_Exercise:_ Return every line of the data below verbatim, omitting the pictures.

Item-finding records

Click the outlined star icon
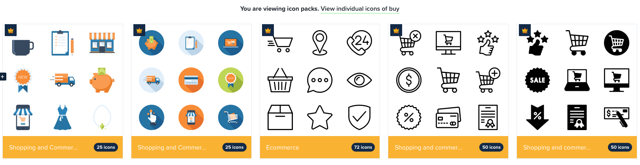Screen dimensions: 640x165 pos(320,117)
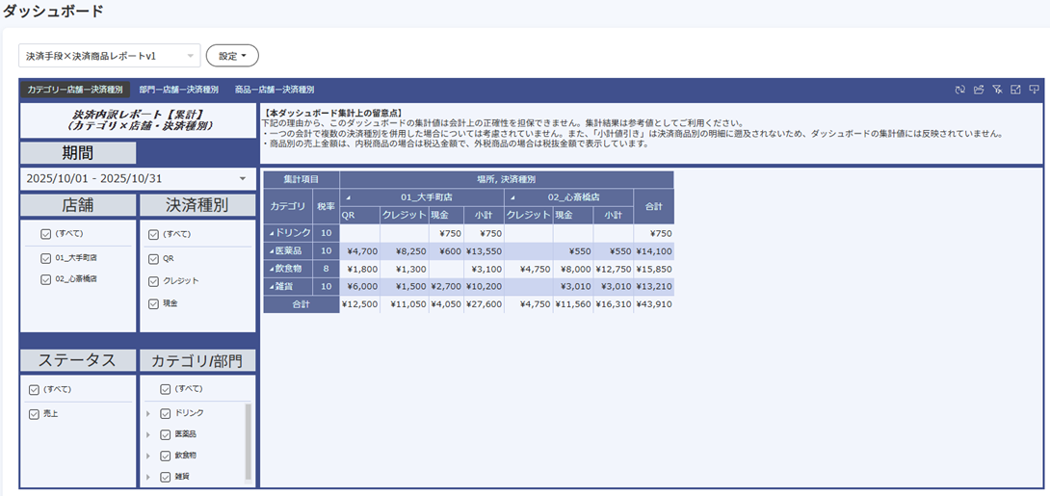This screenshot has width=1050, height=496.
Task: Click the open folder icon in toolbar
Action: tap(979, 90)
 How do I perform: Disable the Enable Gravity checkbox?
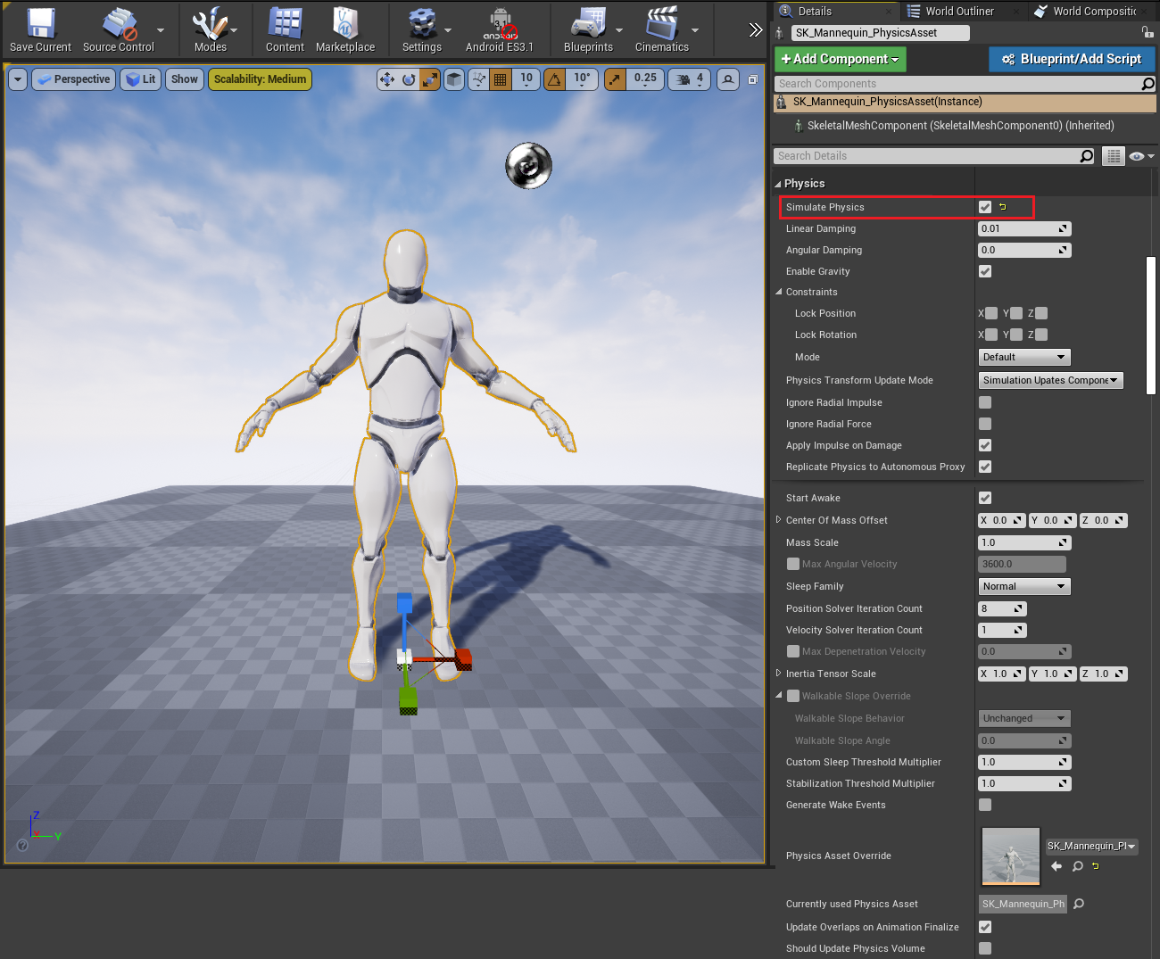985,271
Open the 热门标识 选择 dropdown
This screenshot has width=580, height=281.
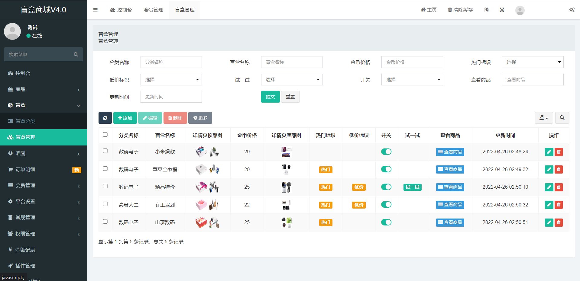[533, 62]
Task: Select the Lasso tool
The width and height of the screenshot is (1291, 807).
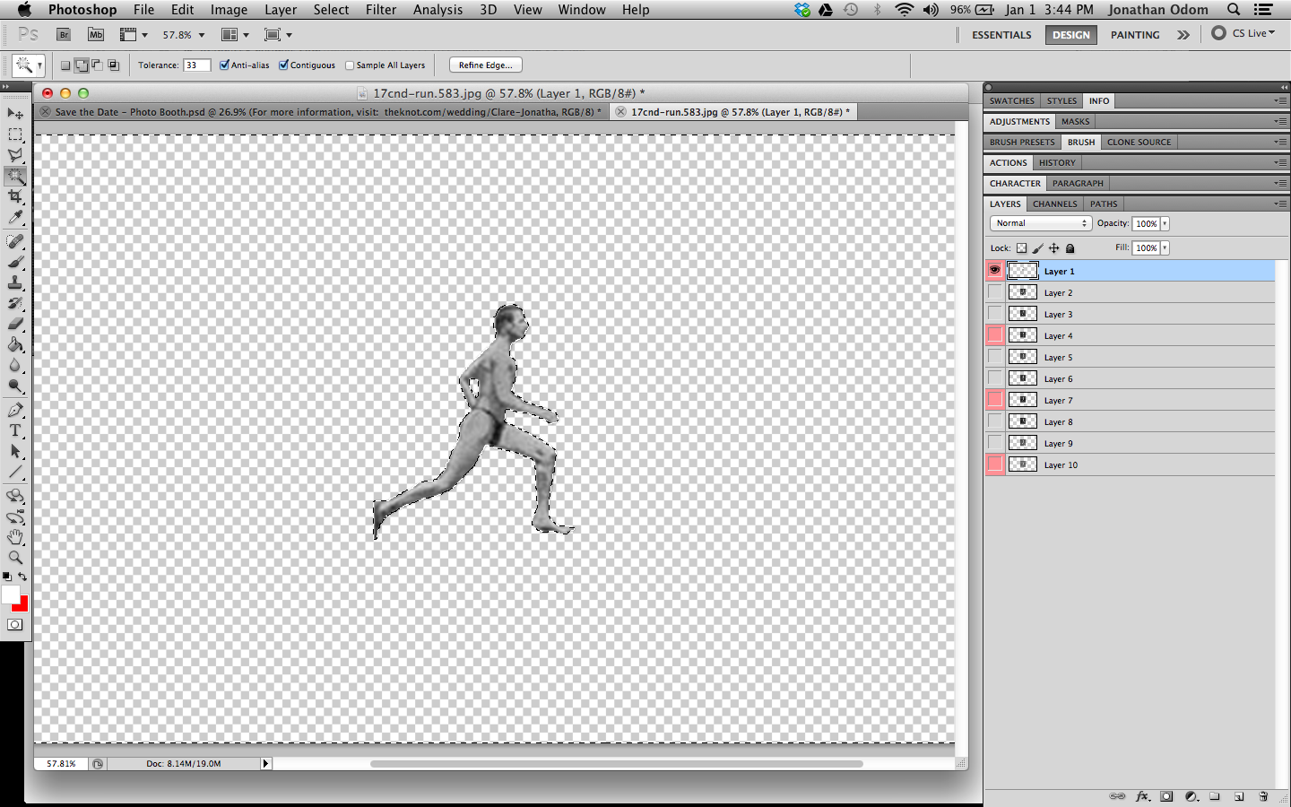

_Expected output:_
Click the outlined star icon
Screen dimensions: 640x165 pos(320,117)
This screenshot has width=1050, height=496.
Task: Click the open folder icon in toolbar
Action: tap(979, 90)
 How do I perform: Disable the Enable Gravity checkbox?
985,271
Open the 热门标识 选择 dropdown
This screenshot has width=580, height=281.
[533, 62]
Task: Select the Lasso tool
The width and height of the screenshot is (1291, 807).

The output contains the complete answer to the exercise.